Agenzia delle Entrate, l’addio di Ruffini  

Scritto da il 3 settembre 2018

Agenzia delle Entrate, l'addio di Ruffini

Ernesto Maria Ruffini (Fotogramma)

Pubblicato il: 04/09/2018 13:17

“Concludo oggi il lavoro che ho iniziato tre anni fa con alcuni di voi e poco più di un anno fa con la maggior parte di voi. Lo concludo con un misto di soddisfazione, pensando a quanto realizzato, di rimpianto per quel che non siamo riusciti a fare in questo breve periodo, e di gratitudine, ricordando quanto devo a tutti e a ciascuno di voi, per il sostegno e per il franco e costante confronto. Ma anche con tanta emozione, e con l’orgoglio di aver potuto servire il mio Paese. Un grande onore davvero”. E’ quanto scrive Ernesto Maria Ruffini, direttore uscente dell’Agenzia delle Entrate, in un messaggio ai dipendenti pubblicato questa mattina sulla rete interna dell’ente.

“Insieme abbiamo continuato, intensificato e arricchito un processo di modernizzazione dell’Agenzia delle Entrate e dell’Agenzia delle Entrate-Riscossione e di apertura verso i cittadini, da cui non si può tornare indietro. Rimane ancora molto da fare, perché il fisco è e rimarrà sempre un cantiere aperto, dinanzi al quale nessuno può dire di aver finito”, scrive ancora.

“Lavorare per lo Stato – continua Ruffini nel messaggio – ci insegna il senso della continuità. Ci fa capire che, nelle istituzioni, nessun risultato nasce dal nulla, ma dal tanto lavoro di chi ci ha preceduto; che il lavoro non è quello di uno solo, ma di tanti; e che gli obiettivi vanno al di là delle persone”.

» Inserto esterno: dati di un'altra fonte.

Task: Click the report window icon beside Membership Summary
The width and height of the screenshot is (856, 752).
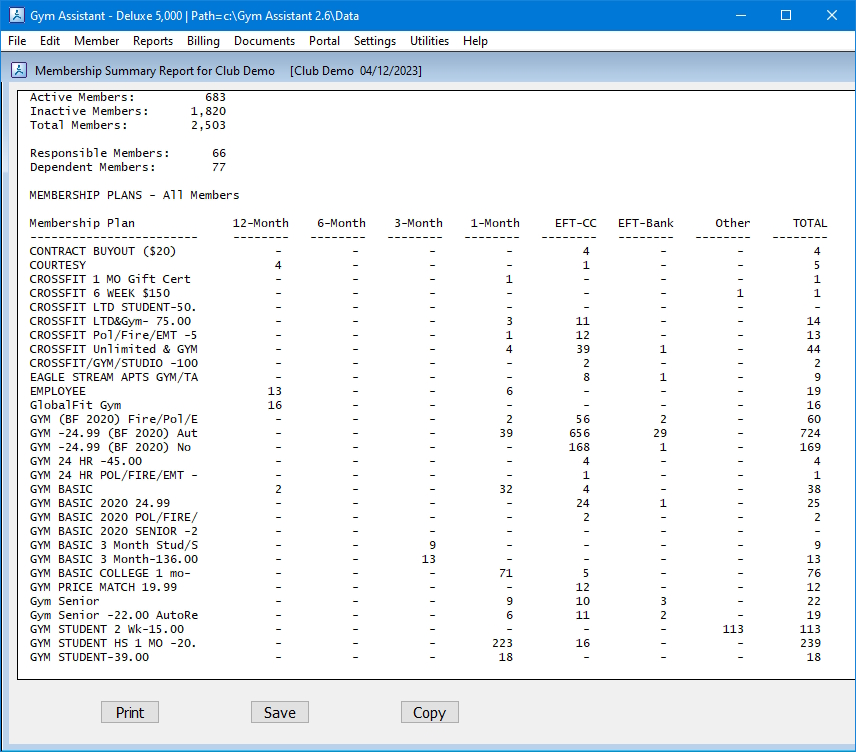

“Quanto fatto in questo tratto di strada, che oggi giunge al termine, è stato possibile grazie a quanto è stato fatto da tutti voi e da quanto abbiamo fatto insieme. Perché guidare queste Agenzie non è e non potrebbe essere un lavoro per solisti, ma è un lavoro di squadra. Una squadra in cui tutti hanno e devono avere un ruolo ben preciso. In cui tutti devono sempre riconoscere il ruolo dell’altro. Quanto sarà fatto nei prossimi anni da chi mi succede potrà partire da quanto lascio di compiuto ed incompiuto; se vorrà attuarlo, correggerlo, migliorarlo, compierlo, non potrà che chiederlo a voi, come è successo a me”.

“Passato, presente e futuro – scrive – sono legati dagli stessi obiettivi: un fisco sullo stesso fuso orario del Paese; un fisco aperto, moderno e modernamente organizzato, gestito in modo efficiente da persone consapevoli e motivate al servizio dello Stato e di ogni singolo cittadino, che da loro, quindi da tutti voi, si aspetta un servizio. Un servizio che saprete svolgere guardando le persone, i cittadini e non solo i codici fiscali”.

Prosegue Ruffini: “Un direttore e presidente se ne va e uno nuovo arriva, ma restano due importanti attori dell’amministrazione finanziaria – l’Agenzia delle Entrate e l’Agenzia delle Entrate-Riscossione – e restano quegli obiettivi che ho appena descritto. E restate voi. Se tutti continuerete tenacemente a perseguirli, andando anche oltre il mio operato, vedrete cadere l’apparenza di questa interruzione e saprete scorgere la realtà di un nuovo cammino”.

“So che saprete lavorare lealmente al fianco del nuovo Direttore Maggiore, non risparmiando energie e impegno, in vista di nuove sfide e importanti obiettivi. Auguro a lui e a tutti voi ancora buon lavoro. Io, da fuori di qui, continuerò ad augurarmi il meglio per voi, per i cittadini e per il Paese, che servite ogni giorno con il vostro lavoro”, conclude Ruffini nel suo messaggio di saluto.